Through a long and beautifully nuanced phone call, Shirley reminded me that I’m moving through some holy ground here. I’ve been given the gift to co-direct my care, which means my calling is to bring both wisdom and trust, in equal measure.
“Gather the facts, listen well, consider all the elements,” she said. “This is wisdom.” And then we talked about trust.
“We all trust in something,” Shirley said. “Whether your language here is providence, the fates, or God. You’re trusting something higher than yourself with these choices.”
“Yes,” I said. “Let’s use God for my ‘something higher’.”
“Ok then. With wisdom as a guide, trust God with this decision. You do this by not asking for it back.”
For the first time since my scan, Shirley put a new hand on the small of my back — joy. The kind of joy that comes with peace.
Feeling well means waking up physically refreshed, yes. But it also means waking up fully present in the day, with a deep confidence that this day isn’t a mistake, or a decision to be second guessed. Rather this day is the culmination of all the small and big decisions that came before — our breathtaking backstories — that give us imaginations for all that’s to come. Imaginations big enough to slay giants.
And now the middle path awaits.
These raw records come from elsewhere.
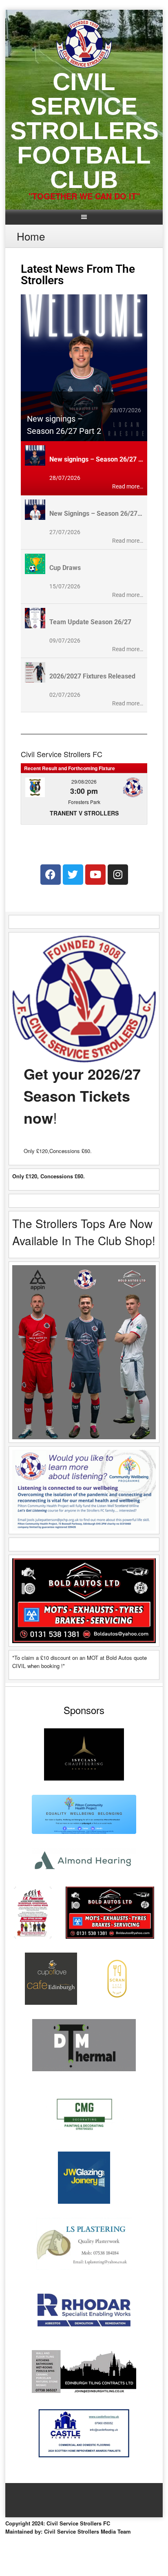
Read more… (127, 486)
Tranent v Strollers (84, 813)
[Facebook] (50, 874)
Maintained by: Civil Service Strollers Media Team (68, 2531)
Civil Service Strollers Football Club (84, 130)
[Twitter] (73, 874)
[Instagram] (118, 874)
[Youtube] (95, 874)
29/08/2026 (84, 781)
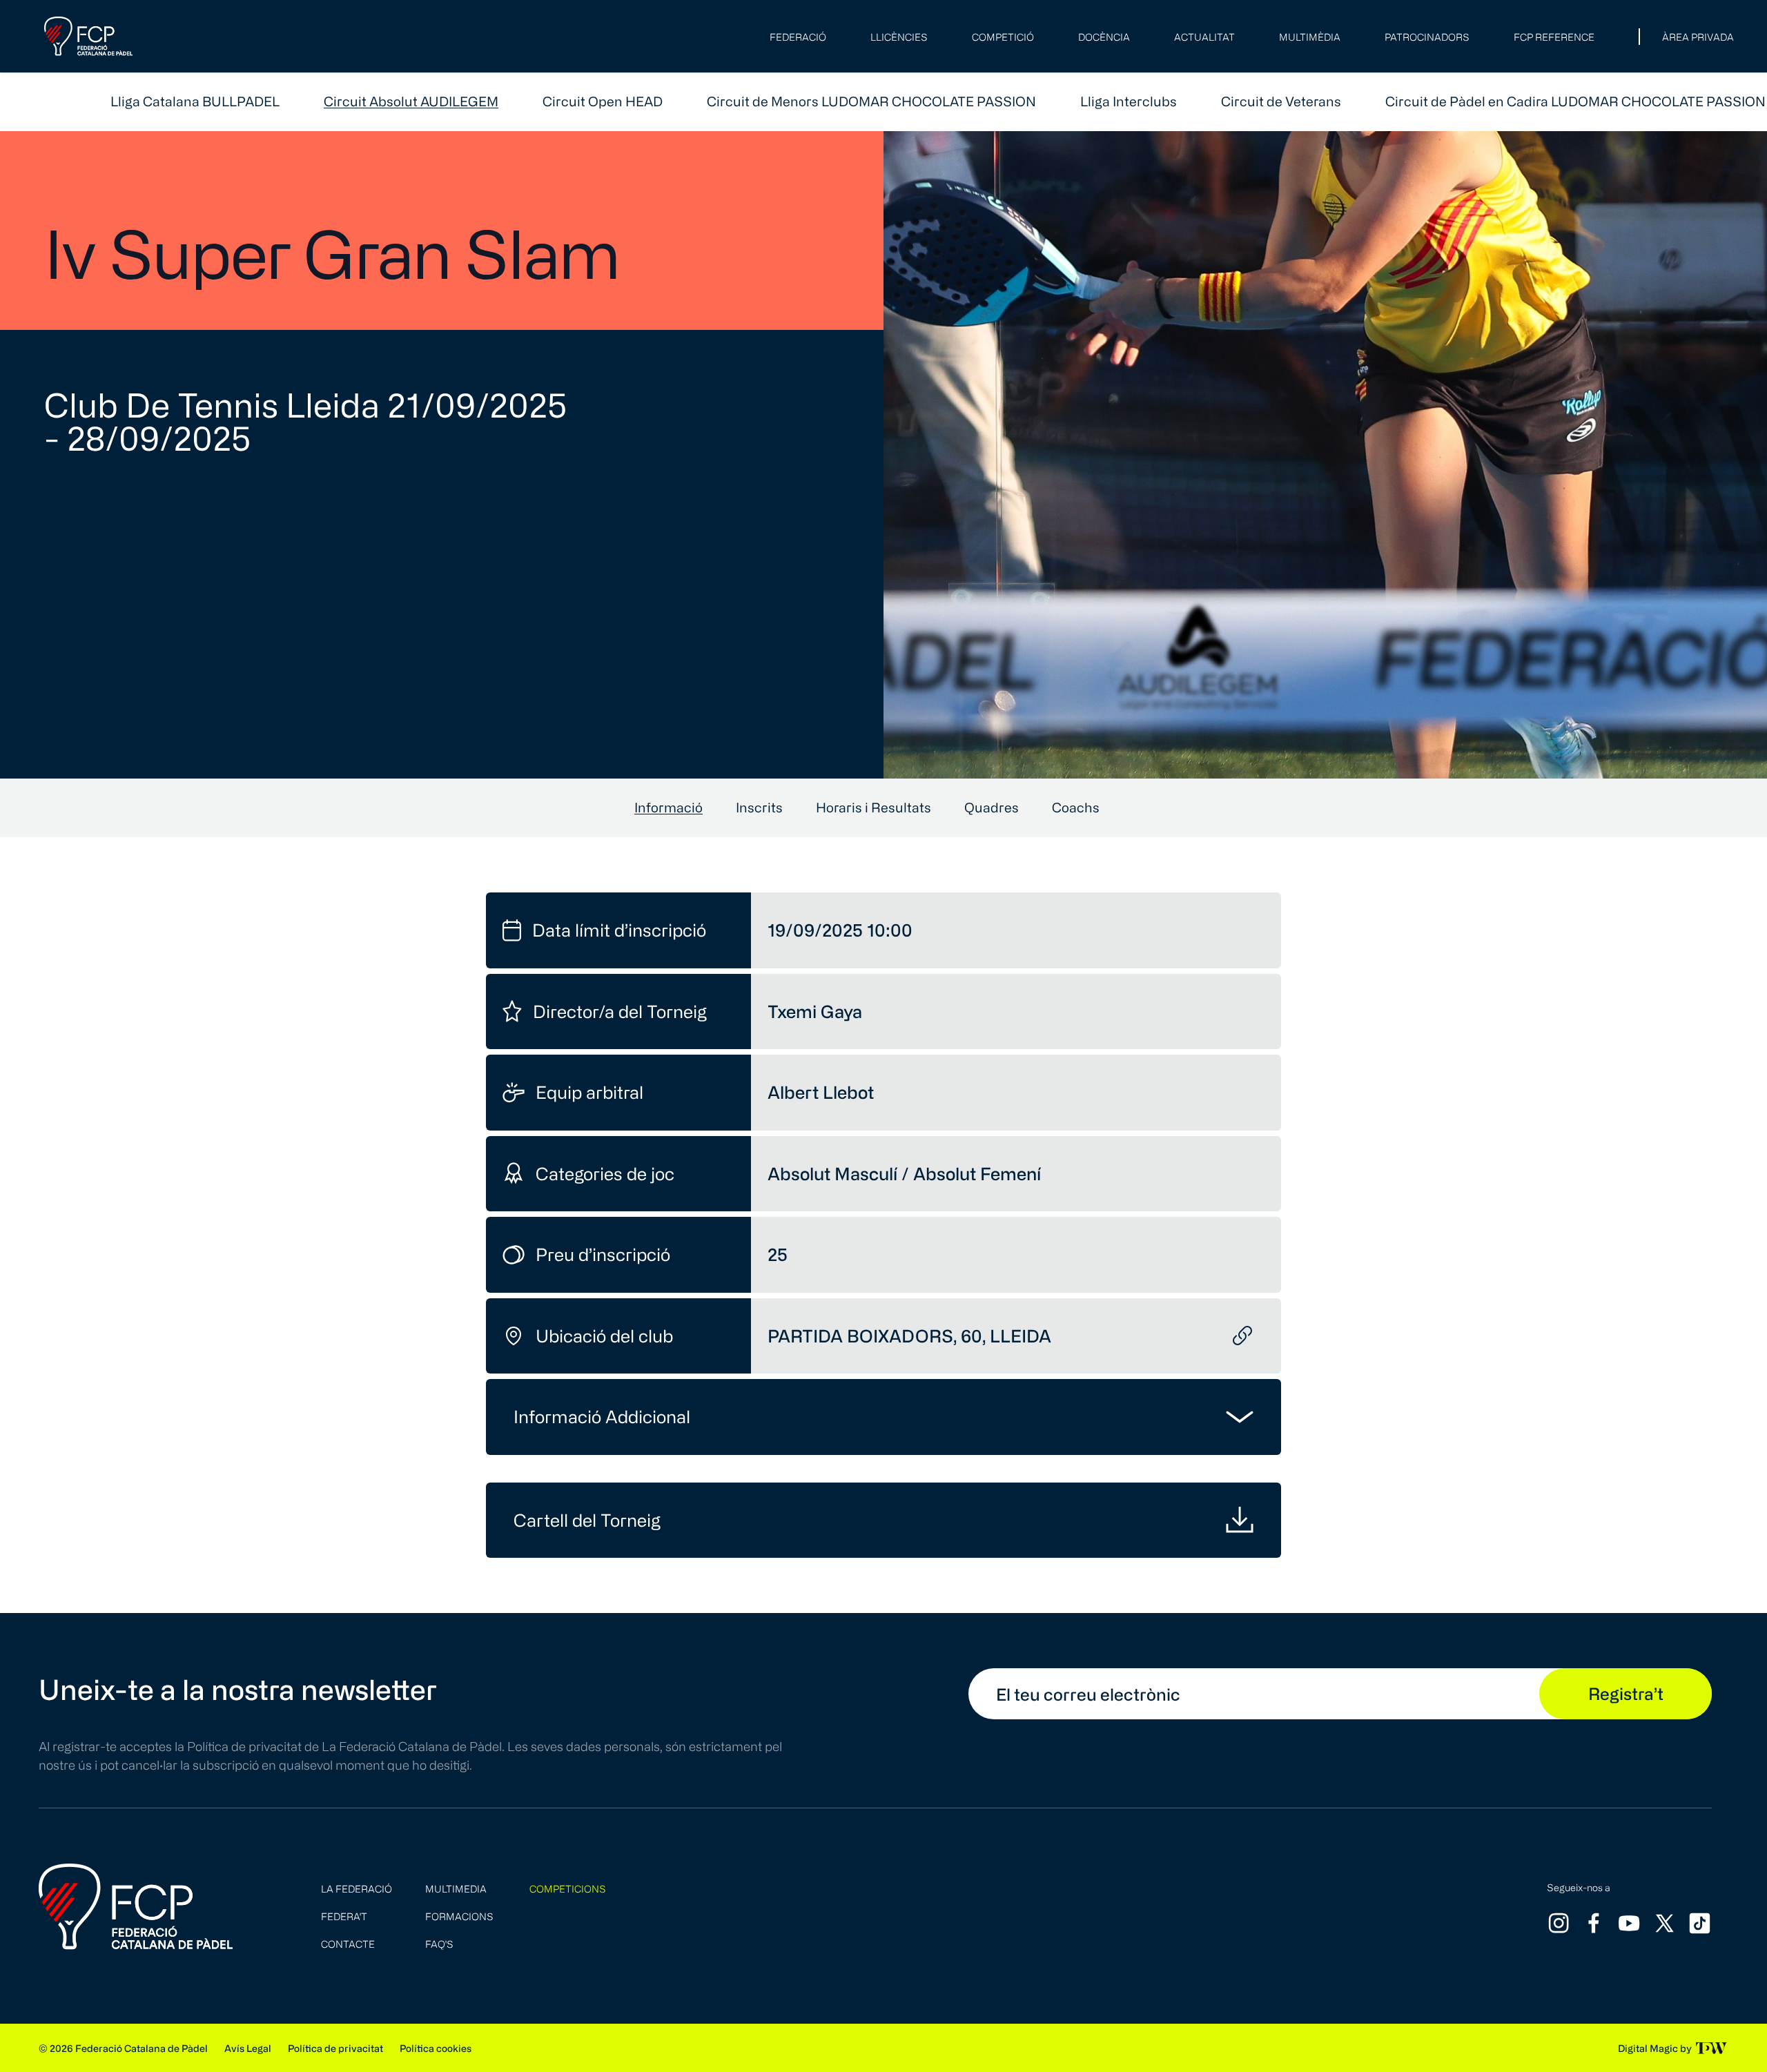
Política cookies (435, 2048)
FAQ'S (439, 1944)
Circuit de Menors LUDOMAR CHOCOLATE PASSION (871, 101)
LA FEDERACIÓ (356, 1889)
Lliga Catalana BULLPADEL (195, 101)
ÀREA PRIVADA (1698, 37)
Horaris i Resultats (873, 807)
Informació (668, 807)
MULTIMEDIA (456, 1889)
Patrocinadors (1427, 37)
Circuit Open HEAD (603, 101)
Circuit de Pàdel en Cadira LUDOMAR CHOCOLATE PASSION (1575, 101)
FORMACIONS (459, 1916)
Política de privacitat (335, 2048)
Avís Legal (247, 2048)
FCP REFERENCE (1554, 37)
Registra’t (1625, 1693)
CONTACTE (348, 1944)
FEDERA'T (344, 1916)
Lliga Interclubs (1128, 101)
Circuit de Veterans (1281, 101)
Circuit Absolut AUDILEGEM (411, 101)
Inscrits (759, 807)
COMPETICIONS (567, 1889)
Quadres (991, 807)
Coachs (1076, 807)
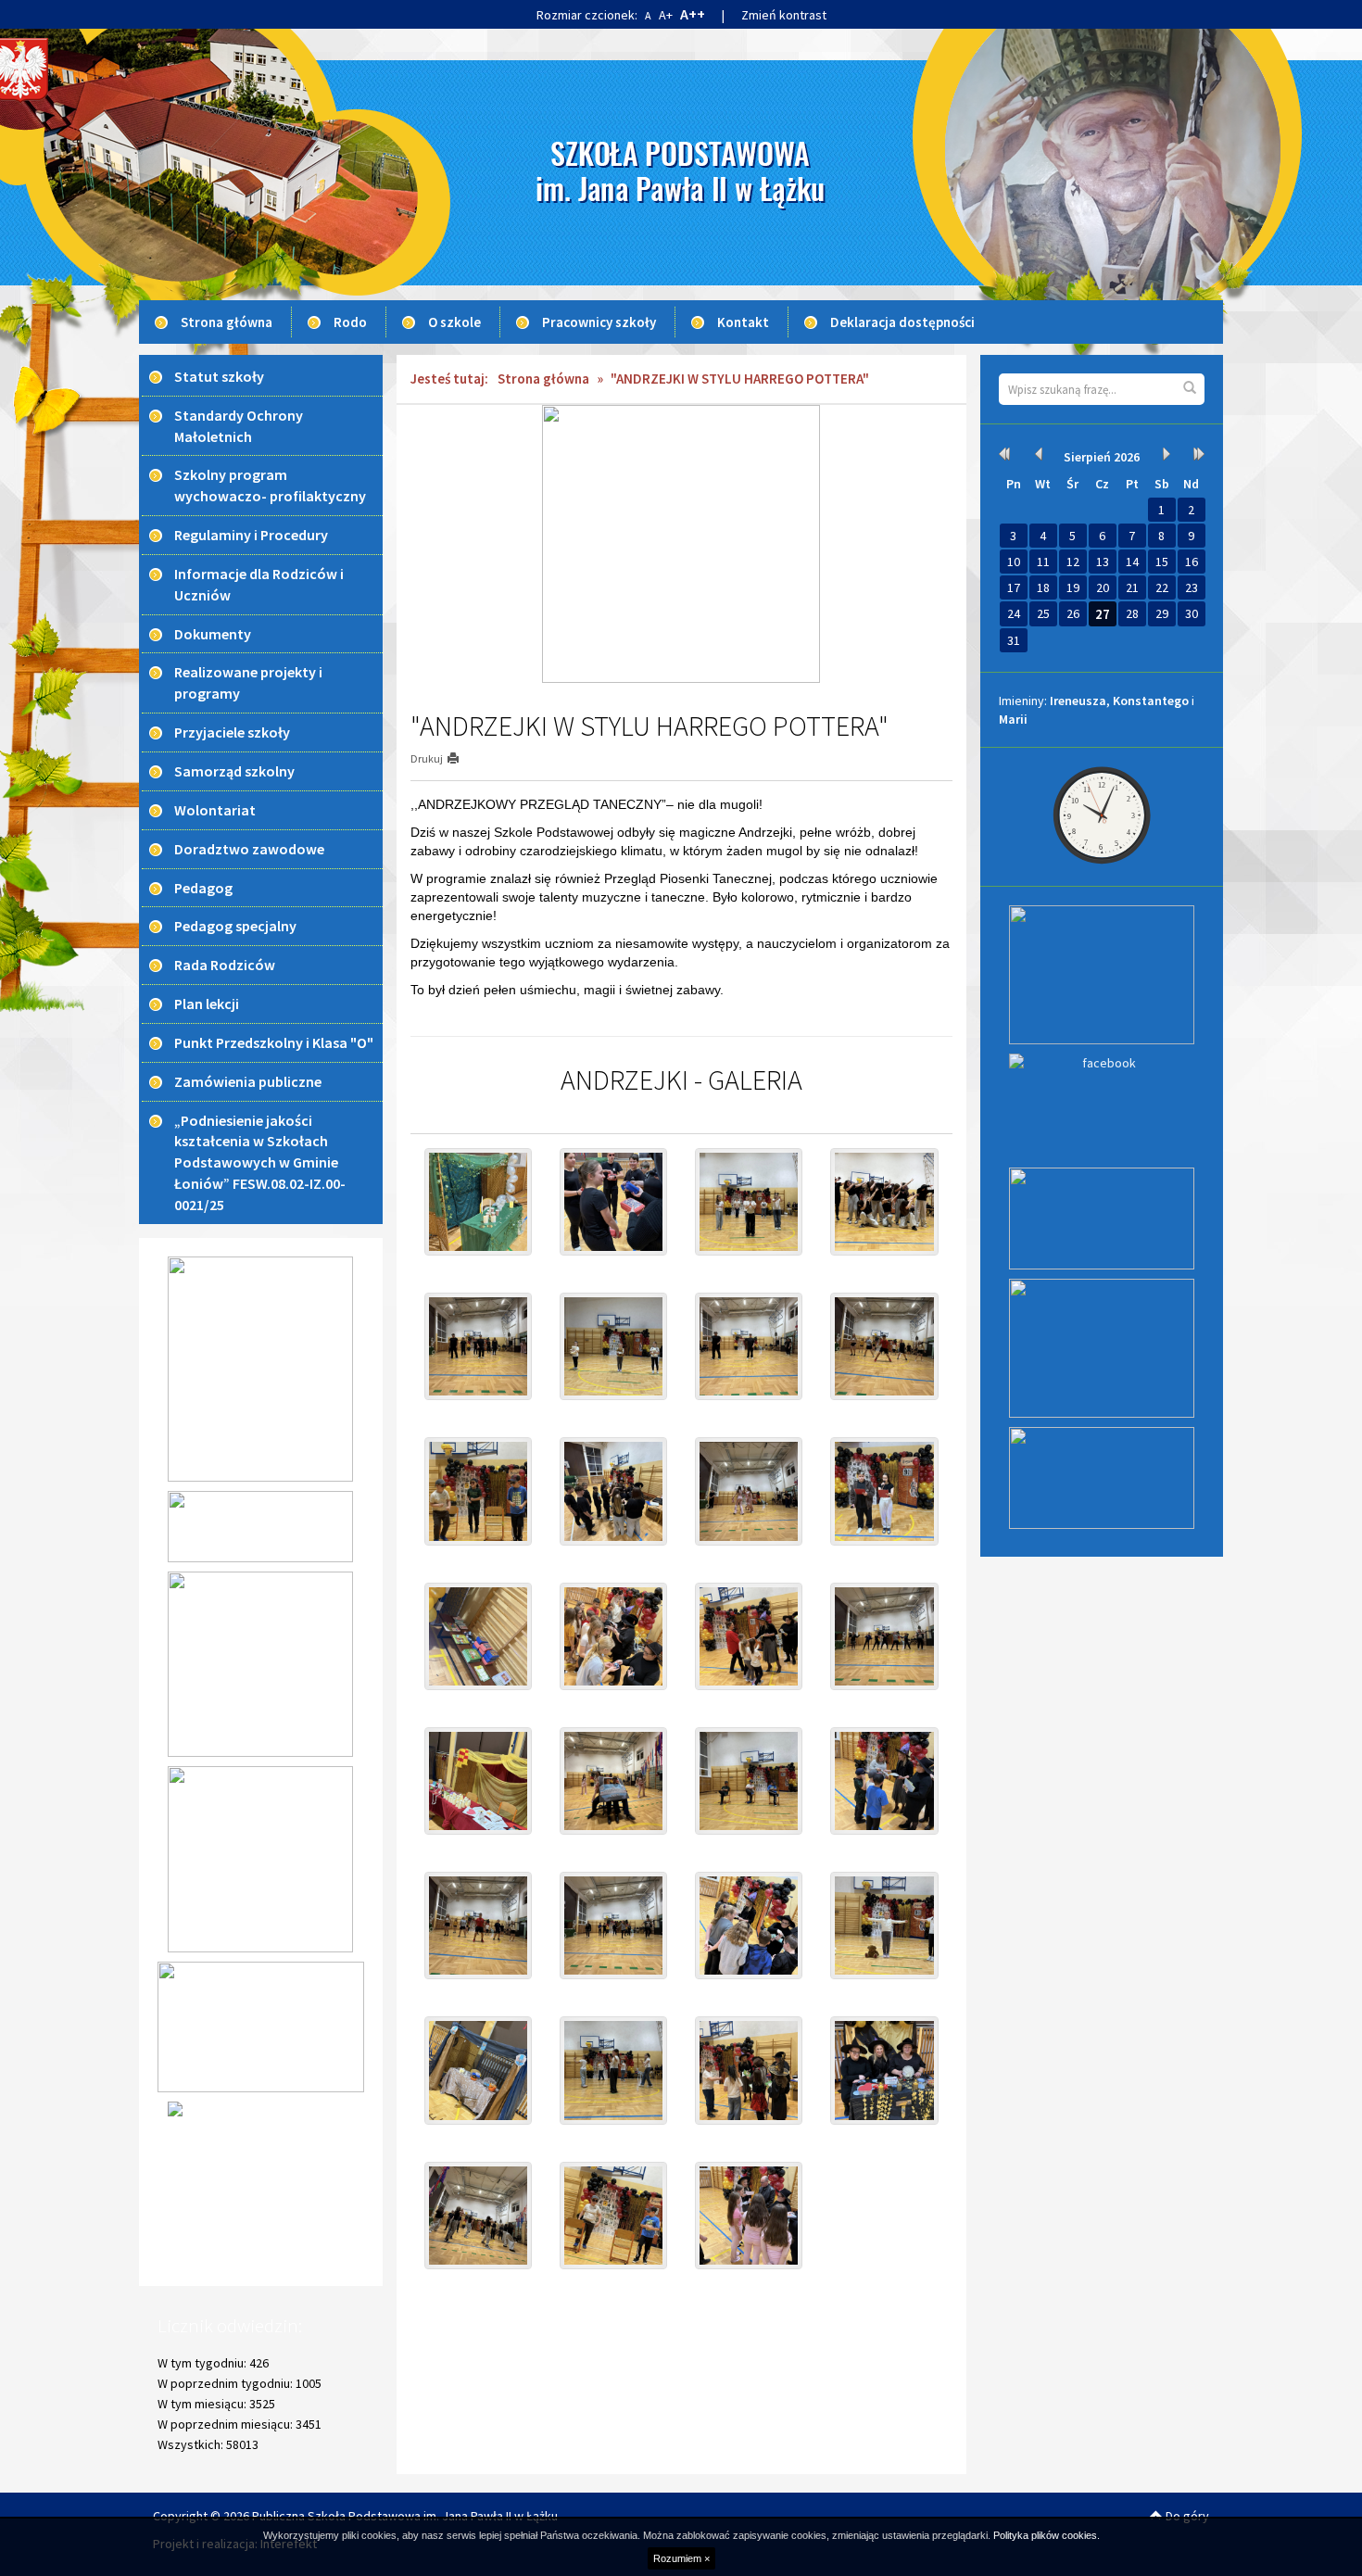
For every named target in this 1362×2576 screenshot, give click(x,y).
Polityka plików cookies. (1046, 2535)
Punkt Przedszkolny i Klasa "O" (273, 1042)
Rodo (350, 322)
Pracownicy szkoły (599, 322)
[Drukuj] (461, 758)
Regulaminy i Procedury (251, 534)
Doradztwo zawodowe (249, 849)
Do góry (1186, 2515)
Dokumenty (212, 634)
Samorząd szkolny (234, 771)
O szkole (454, 322)
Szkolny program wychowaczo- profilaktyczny (270, 485)
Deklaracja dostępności (902, 322)
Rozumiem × (681, 2558)
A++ (692, 14)
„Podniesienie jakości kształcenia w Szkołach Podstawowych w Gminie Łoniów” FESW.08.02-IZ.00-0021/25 (260, 1162)
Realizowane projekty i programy (248, 682)
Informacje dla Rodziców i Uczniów (259, 584)
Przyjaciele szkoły (232, 732)
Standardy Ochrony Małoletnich (238, 426)
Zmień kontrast (783, 14)
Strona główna (226, 322)
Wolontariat (215, 810)
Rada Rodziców (224, 964)
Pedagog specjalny (235, 925)
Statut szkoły (219, 376)
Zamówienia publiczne (248, 1081)
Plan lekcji (206, 1003)
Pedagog (203, 887)
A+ (666, 14)
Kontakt (743, 322)
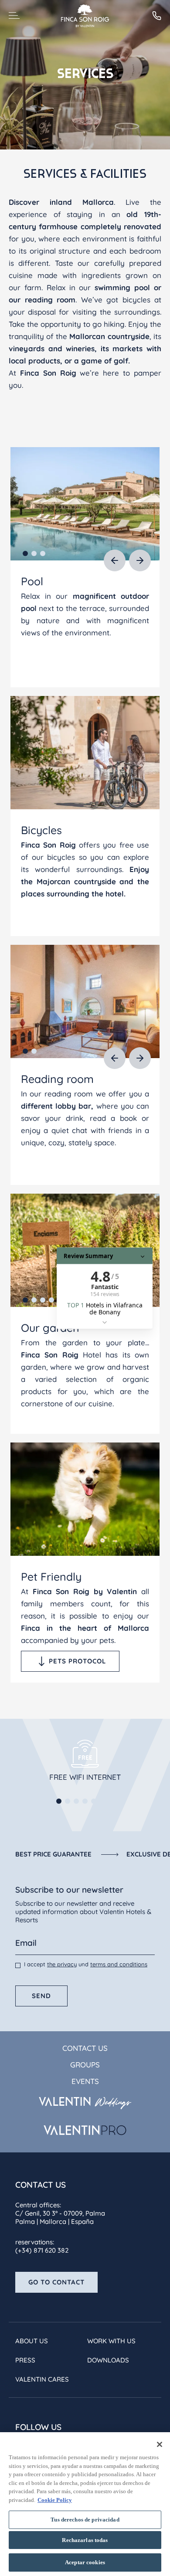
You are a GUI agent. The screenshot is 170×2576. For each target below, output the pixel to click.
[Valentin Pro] (85, 2130)
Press (25, 2360)
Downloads (108, 2360)
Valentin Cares (42, 2379)
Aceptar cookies (85, 2562)
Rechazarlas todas (85, 2540)
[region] (85, 2504)
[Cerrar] (159, 2444)
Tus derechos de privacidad (85, 2519)
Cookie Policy (54, 2500)
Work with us (111, 2341)
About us (31, 2341)
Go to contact (56, 2282)
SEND (41, 1996)
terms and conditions (118, 1964)
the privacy (62, 1964)
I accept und (85, 1964)
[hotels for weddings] (85, 2103)
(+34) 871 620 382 (41, 2250)
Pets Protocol (77, 1661)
Until then, let’s all relish the sweetness of sharpened pencils, quarterfinals, and Shakespeare that come with these September days.
Savor each one.
xoxo
So good to see you at Back to School Night! Thank you for these updates! You continue to minister to us with your journey. It’s a blessing to be part of your story. Big hugs and bold prayers!
Lyrical and full of inspiration. Thanks, Amy. Love you.